Mohon tunggu...
Raja Lubis
Raja Lubis Mohon Tunggu... Freelancer - Pekerja Teks Komersial

Pecinta Musik dan Film Indonesia yang bercita-cita menjadi jurnalis dan entertainer namun malah tersesat di dunia informatika dan kini malah bekerja di perbankan. Ngeblog di rajalubis.com / rajasinema.com

Selanjutnya

Tutup

Film Artikel Utama

Review Film "Mumun", Ketika Pocong Dililit Utang

2 September 2022   09:06 Diperbarui: 2 September 2022   15:55 3023
+
Laporkan Konten
Laporkan Akun
Kompasiana adalah platform blog. Konten ini menjadi tanggung jawab bloger dan tidak mewakili pandangan redaksi Kompas.
Lihat foto
Tukang gali kubur saja bisa nyawer/Dee Company

"Ribet...pade ribet... dapat kerjaan jadi tukang gali kubur"

Mungkin profesi tukang gali kubur adalah salah satu profesi yang 'berharap' pada kemalangan orang lain. Mereka hanya akan bekerja ketika ada orang yang meninggal. Tapi sekaligus juga menyisakan pertanyaan, jika tukang gali kubur itu yang meninggal, siapa yang akan menggali kuburnya?

Tapi... tapi bukan itu ceritanya.

Ini tentang seorang tukang gali kubur di suatu kampung di Depok, yang sekaligus juga dianggap 'dukun' oleh beberapa masyarakat di sana. Suatu hari ketika ia menguburkan jenazah yang meninggal akibat korban tabrak lari, ia lupa melepas tali pocongnya.

Konon katanya, jika tali pocong lupa dilepas, si jenazah akan bergentayangan dan menghantui masyarakat dalam bentuk pocong.

Adaptasi yang tidak mengkhianati materi aslinya

Mitos tentang 'tali pocong' menjadi inspirasi serial legendaris Jadi Pocong yang populer tahun 2000-an. Saking populernya, serial ini berhasil mengorbitkan dua karakter pocong yang ikonik yakni 'pocong Mumun' dan 'pocong Jefry'.

Kali ini mata Mumun jadi hijau/Dee Company
Kali ini mata Mumun jadi hijau/Dee Company

Nah, salah satu pocong yakni Mumun, dibuatkan kembali kisahnya dalam Mumun produksi Dee Company.

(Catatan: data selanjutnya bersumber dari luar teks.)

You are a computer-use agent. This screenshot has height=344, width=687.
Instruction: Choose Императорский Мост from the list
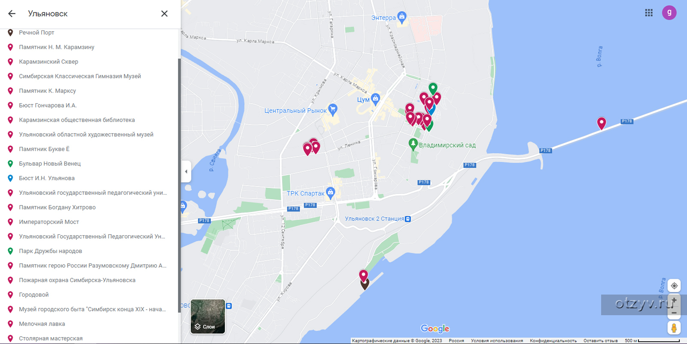click(49, 222)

Mumun bukanlah serial televisi yang pertama kali diadaptasi ke layar lebar. Tapi dari beberapa serial televisi yang sudah diangkat ke layar lebar, sebagian besar dari mereka hanya memanfaatkan kepopuleran IP (Intelectual Property)-nya semata. Sementara ruh materinya, terkadang dilupakan. 

Semisal Tersanjung yang sama sekali berbeda dengan serialnya. Dan bahkan nama karakternya pun diubah seraya berlindung di balik 'adaptasi bebas'.

Tapi Mumun tidak demikian. Ruh utamanya tentang mitos 'tali pocong' tetap menjadi premis utama. Termasuk berbagai pendekatan horor dan komedinya pun dipertahankan dari serialnya oleh Rizal Mantovani yang kali ini bertindak sebagai sutradara.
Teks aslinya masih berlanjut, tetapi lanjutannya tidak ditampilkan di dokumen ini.